Collected data entries
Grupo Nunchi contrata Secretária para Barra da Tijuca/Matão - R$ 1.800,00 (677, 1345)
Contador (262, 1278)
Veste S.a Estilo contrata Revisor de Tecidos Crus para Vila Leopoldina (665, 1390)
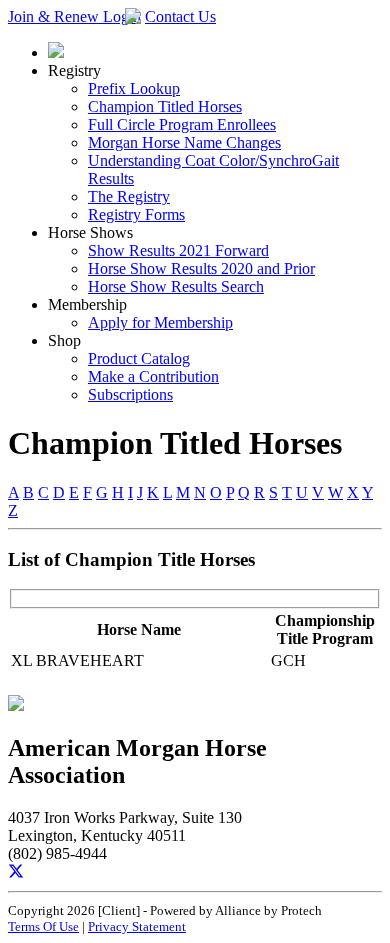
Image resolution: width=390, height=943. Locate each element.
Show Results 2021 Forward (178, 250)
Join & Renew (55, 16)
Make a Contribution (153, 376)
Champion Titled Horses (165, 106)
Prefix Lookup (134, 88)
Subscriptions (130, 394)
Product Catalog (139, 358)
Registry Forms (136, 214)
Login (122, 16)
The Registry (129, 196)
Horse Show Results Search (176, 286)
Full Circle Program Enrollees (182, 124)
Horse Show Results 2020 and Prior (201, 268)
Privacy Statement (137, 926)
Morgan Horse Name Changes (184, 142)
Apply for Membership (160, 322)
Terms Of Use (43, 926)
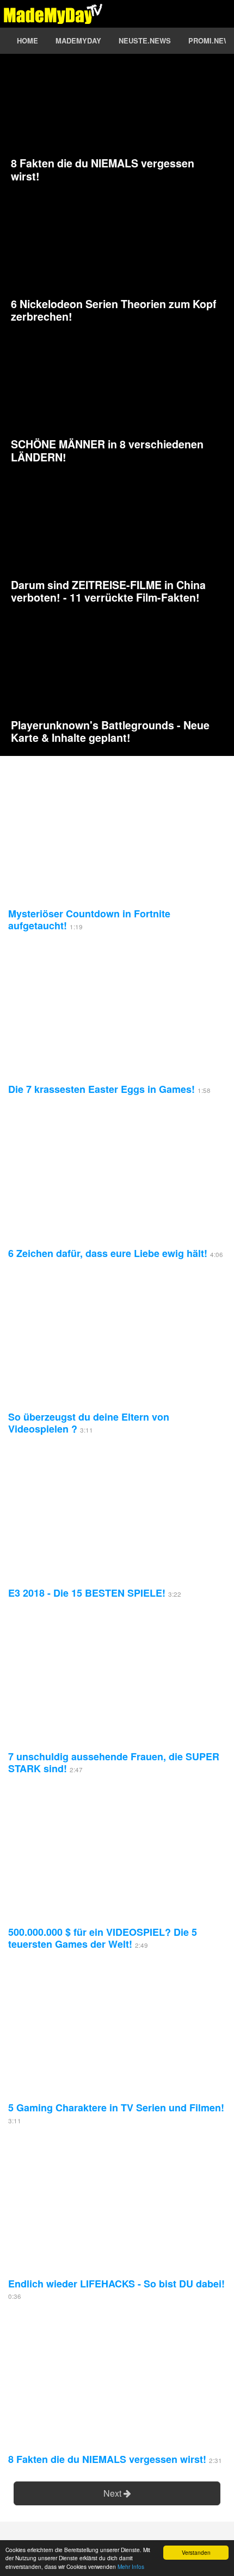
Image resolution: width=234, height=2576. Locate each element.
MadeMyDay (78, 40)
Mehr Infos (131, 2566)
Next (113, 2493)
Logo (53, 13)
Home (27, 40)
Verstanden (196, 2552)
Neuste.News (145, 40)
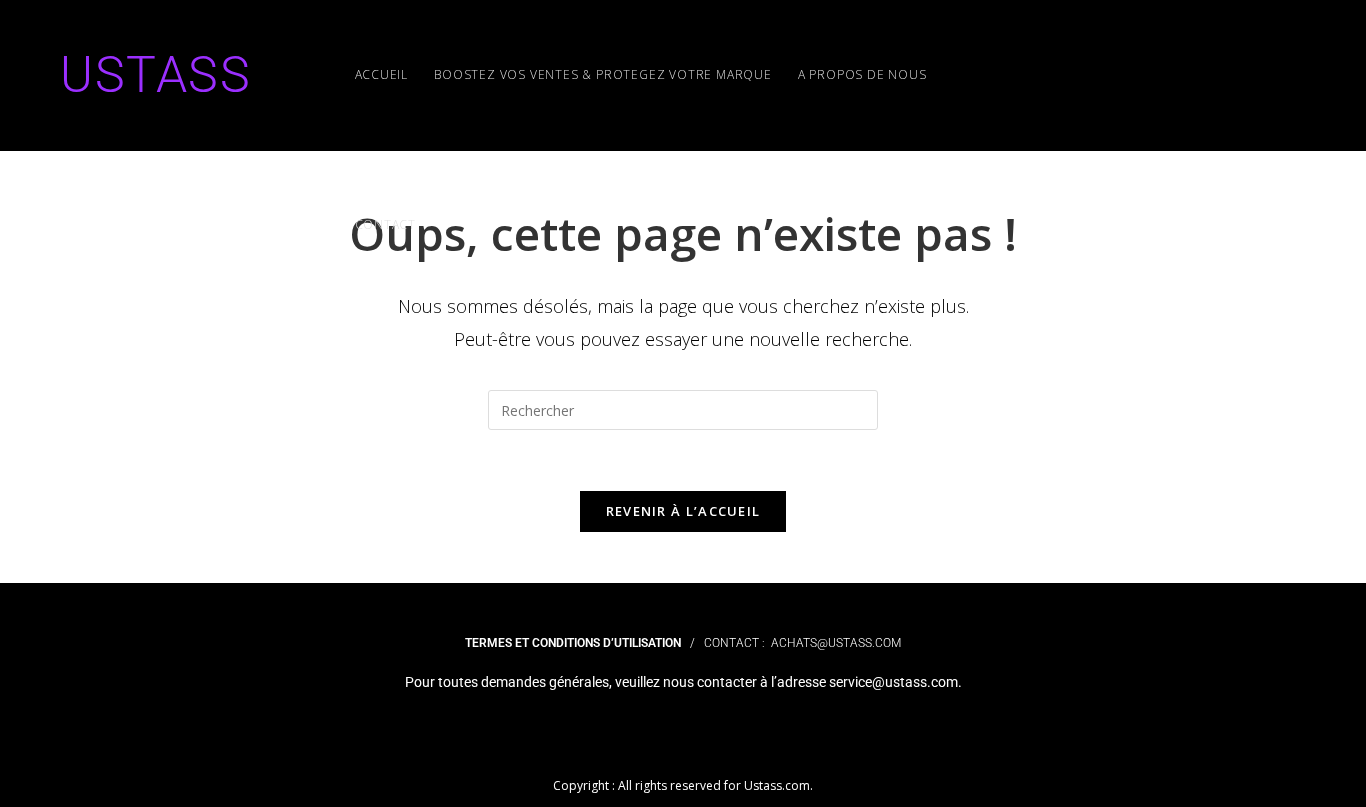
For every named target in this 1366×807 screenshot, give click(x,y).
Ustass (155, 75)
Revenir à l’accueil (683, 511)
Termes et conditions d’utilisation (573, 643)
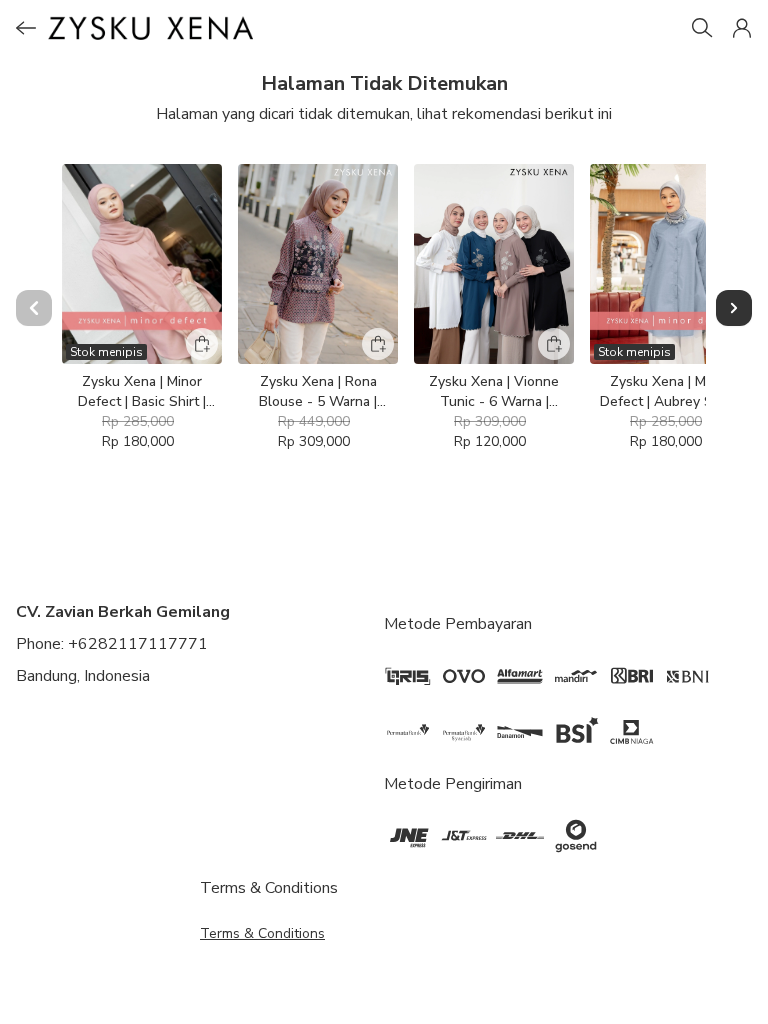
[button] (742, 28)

**Instructions for the task**. Reproduce, without alteration and without pictures, only those lines that lie between the first line of the entries above and the line containing "Login (122, 16)", both of them included.

**Response to this task**.
Grupo Nunchi contrata Secretária para Barra da Tijuca/Matão - R$ 1.800,00 (677, 1345)
Contador (262, 1278)
Veste S.a Estilo contrata Revisor de Tecidos Crus para Vila Leopoldina (665, 1390)
Image resolution: width=390, height=943. Locate each element.
Show Results 2021 Forward (178, 250)
Join & Renew (55, 16)
Make a Contribution (153, 376)
Champion Titled Horses (165, 106)
Prefix Lookup (134, 88)
Subscriptions (130, 394)
Product Catalog (139, 358)
Registry Forms (136, 214)
Login (122, 16)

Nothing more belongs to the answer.